_Assignment_: Every line of the material below that contains the string "dimensions" must appear in the answer.

***

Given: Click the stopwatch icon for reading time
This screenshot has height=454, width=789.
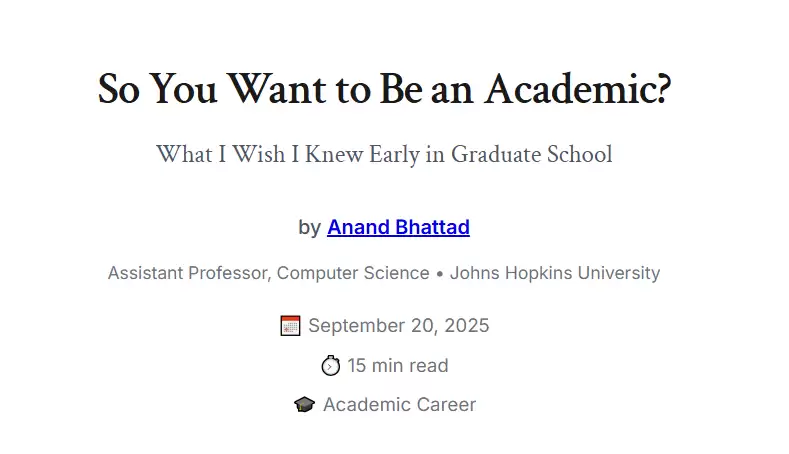Looking at the screenshot, I should tap(331, 366).
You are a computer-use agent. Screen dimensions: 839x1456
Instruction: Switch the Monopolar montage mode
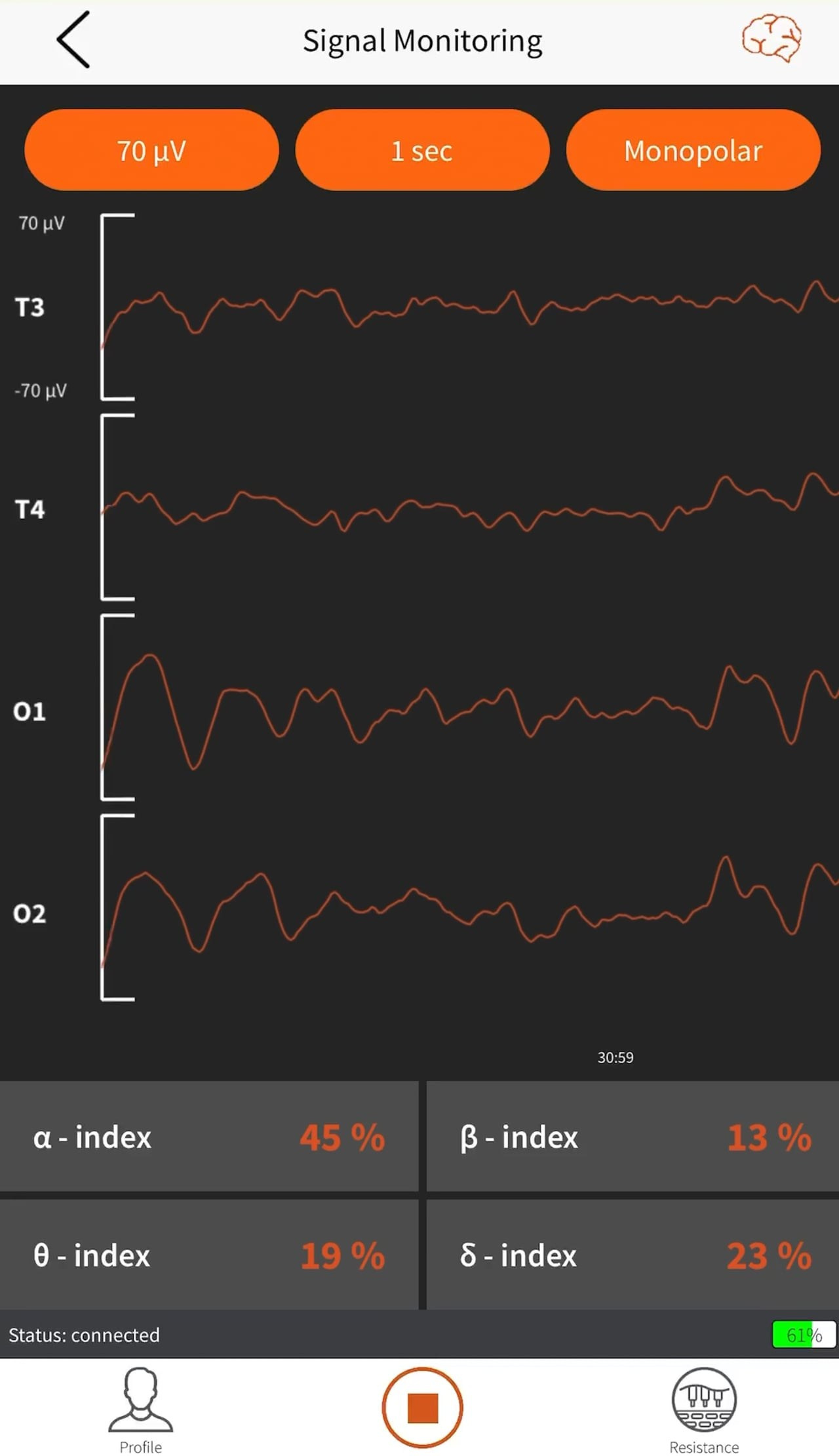tap(693, 151)
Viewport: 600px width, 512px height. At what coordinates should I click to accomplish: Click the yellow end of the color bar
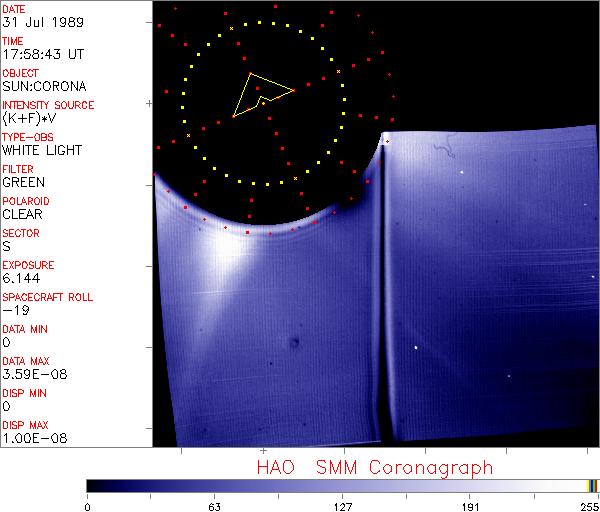point(589,485)
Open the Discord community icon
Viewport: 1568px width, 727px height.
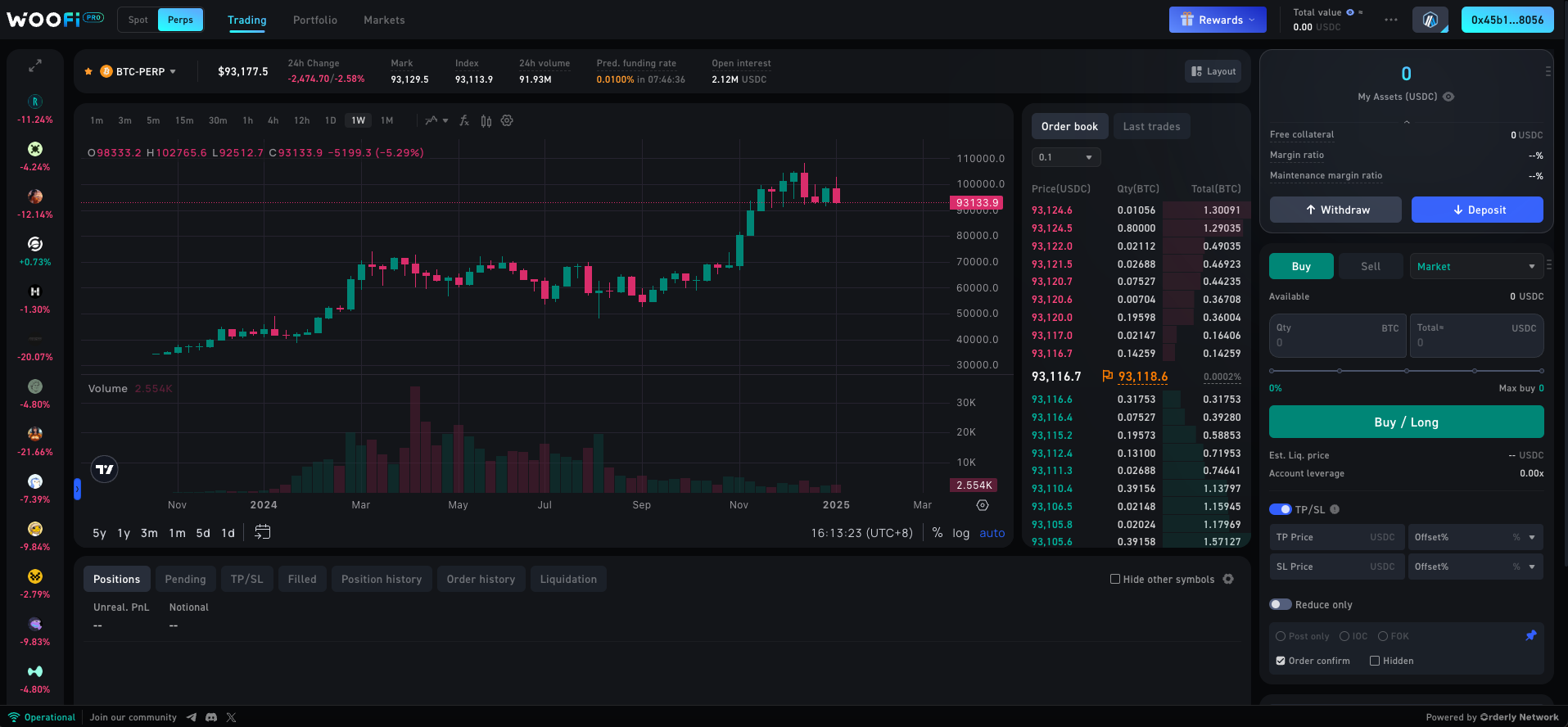pos(211,717)
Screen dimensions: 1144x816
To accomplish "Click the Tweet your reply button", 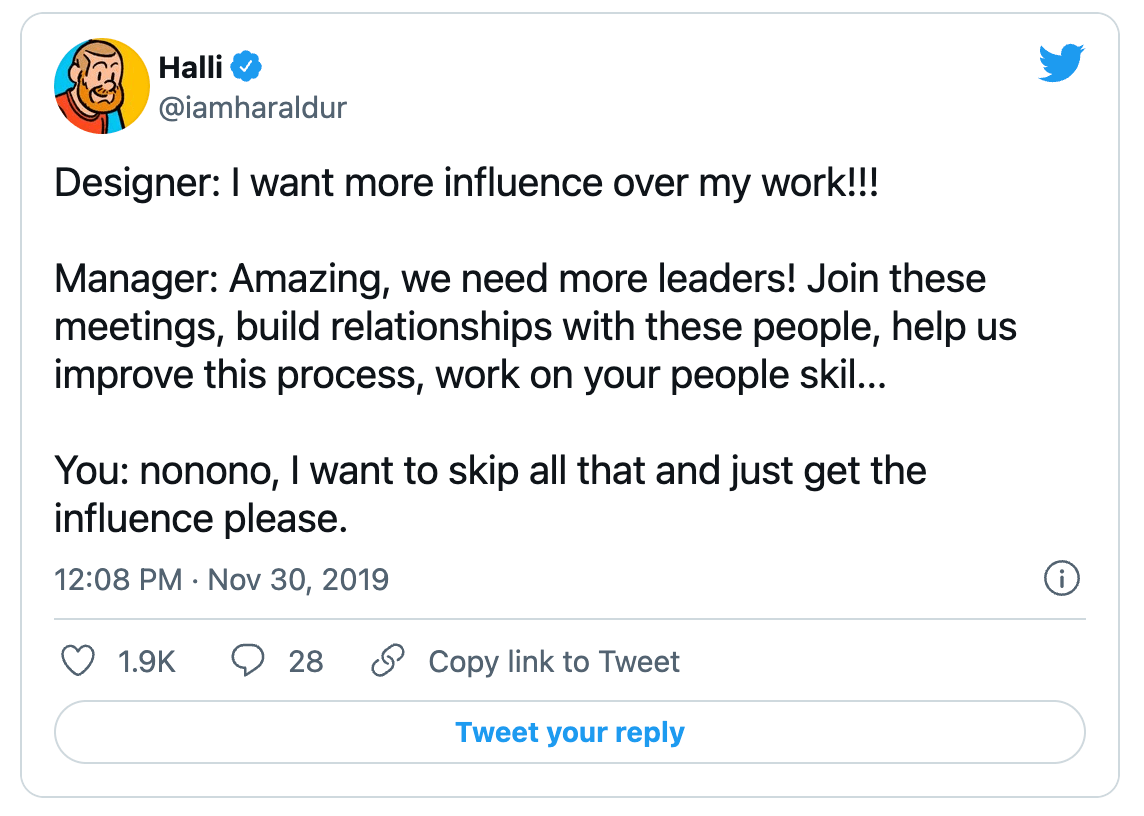I will pos(570,732).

***

_Output for this exercise_:
You are a computer-use agent. Screen dimensions: 839x1456
Screen dimensions: 1144x816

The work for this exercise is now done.